Ciência, metafísica e filosofia.

Uma coisa que me dizem muitas vezes é que não posso exigir “provas científicas” para alegações que, apesar de serem acerca de factos, se rotulam de metafísicas ou filosóficas. A ideia parece ser de que há jogos diferentes e, por simples troca de etiquetas, o que é claramente falso num passa a verdade indubitável no outro. Cientificamente, a hóstia fica na mesma. Metafisicamente, dá-se um milagre. Treta.

A filosofia procura a compreensão pelo raciocínio metódico e pelo diálogo racional e crítico. A ciência também, e aquilo que hoje chamamos ciência chamou-se, durante séculos, filosofia natural. Agora prevalece a ideia de que a ciência lida com o que é empírico e a filosofia lida apenas com o resto, como a ética e a metafísica. Mas esta ideia é errada. É certo que filosofia abarca muita coisa, dos silogismos de Aristóteles aos dramas de Sartre, da ironia de Kierkegaard à lógica matemática de Russell. Mas muito na filosofia – como a filosofia da mente, da linguagem e da ciência, só para dar alguns exemplos – depende de dados experimentais, exactamente como a ciência.
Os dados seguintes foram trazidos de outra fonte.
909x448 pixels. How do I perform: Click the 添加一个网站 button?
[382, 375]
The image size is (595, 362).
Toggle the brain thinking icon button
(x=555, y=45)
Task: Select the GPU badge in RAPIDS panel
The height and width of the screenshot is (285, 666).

Não há uma fronteira clara a partir da qual uma investigação filosófica passa a ser científica. Esta distinção deve mais a decisões subjectivas de nomenclatura do que a diferenças objectivas entre as abordagens.
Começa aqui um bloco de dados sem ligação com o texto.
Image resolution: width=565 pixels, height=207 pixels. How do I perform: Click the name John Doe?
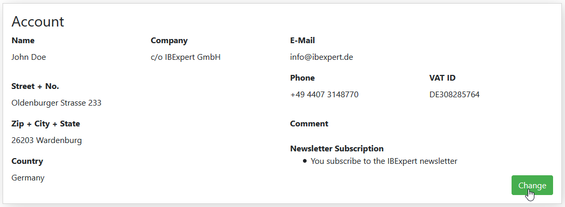click(29, 57)

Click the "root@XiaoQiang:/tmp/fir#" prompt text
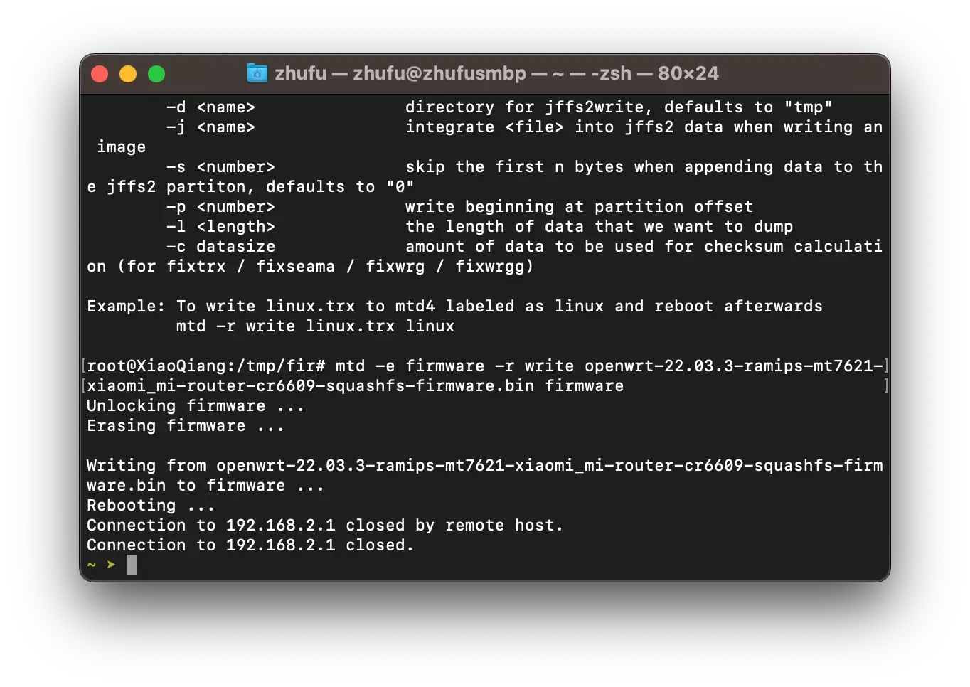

A alegada diferença entre ciência e metafísica é outra ficção. Conveniente, mas fictícia à mesma. Consideremos, por exemplo, os postulados de Koch. Se um micróbio está presente nos organismos doentes e ausente nos saudáveis, se depois de purificado e inoculado num hospedeiro saudável este passa a manifestar a doença, e se depois pode ser isolado desse hospedeiro doente, então considera-se cientificamente estabelecido que esse micróbio causa essa doença. À primeira vista, é uma questão empírica e científica sem nada de metafísico.
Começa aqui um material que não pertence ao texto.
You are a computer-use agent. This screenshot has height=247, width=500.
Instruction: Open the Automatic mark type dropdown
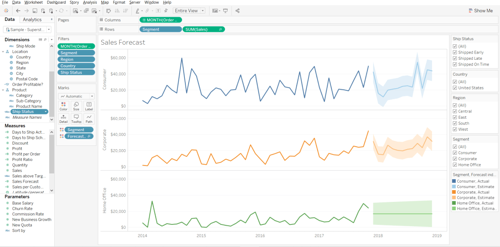(76, 96)
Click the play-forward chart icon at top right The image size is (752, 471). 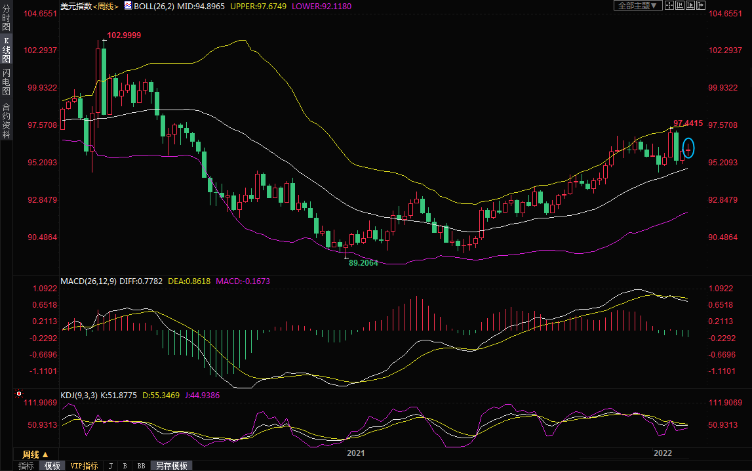[690, 5]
Mas a relação de causalidade é metafísica. Empiricamente, a única coisa que se pode estabelecer é uma correlação. Sabemos que o micróbio está lá, depois o animal adoece, depois isolamos o micróbio, e assim por diante. Se a ciência, como apregoam, se limitasse ao empírico, nunca poderíamos dizer que o micróbio causa a doença. Apenas se poderia afirmar que, nos casos conhecidos, a doença se correlaciona com a presença do micróbio. Esta seria uma afirmação muito mais limitada. Por exemplo, nesse caso a ciência nunca poderia dizer o que me teria acontecido se não tivesse tomado a BCG e me tivessem inoculado com o bacilo da tuberculose aos 5 anos. Empiricamente, é impossível determinar o que teria acontecido quando não aconteceu. Não faz parte do conjunto de casos conhecidos onde se possa medir correlações. Mas a ciência responde que esse bacilo causa tuberculose e que, por isso, se eu não tivesse tomado a vacina e me tivessem inoculado com o bacilo eu certamente teria apanhado tuberculose. A causalidade, a explicação, o relato de como as coisas acontecem, tudo isso é científico e é metafísico. Se a ciência fosse estritamente empírica estaria limitada a listas de observações do género “este aparelho indicou aquele valor”. E talvez nem isso.

O que não quer dizer que estes aspectos metafísicos do relato científico não sejam testáveis. Não são directamente testáveis, porque a explicação e a causalidade, por si, não são nada que se possa observar. Mas são indirectamente testáveis porque explicações e relações entre causa e efeito implicam restrições àquilo que se espera observar. E a metafísica inclui o estudo de conceitos como o tempo e o espaço, que a ciência tem elucidado, e foi de um cepticismo metafísico que surgiu a epistemologia, o estudo de como podemos saber o que julgamos saber, e a filosofia da ciência, que é também uma ciência da ciência, visto que ninguém consegue fazer filosofia da ciência que valha qualquer coisa sem testar hipóteses contra o que observa os cientistas a fazer.

Invocar a desculpa fácil de que certa alegação não carece do fundamento que deveria ter por ser metafísica ou filosófica assume serem desconexos estes aspectos da nossa compreensão que estão interligados. Explicações, causalidade, relatos acerca do que a realidade é para além do que observamos, ou são um misto de filosófico, metafísico e científico ou não servem para nada. E, ao contrário do que muitos parecem crer, os rótulos de “metafísico” ou “filosófico” não têm o poder mágico de tornar disparates em verdades.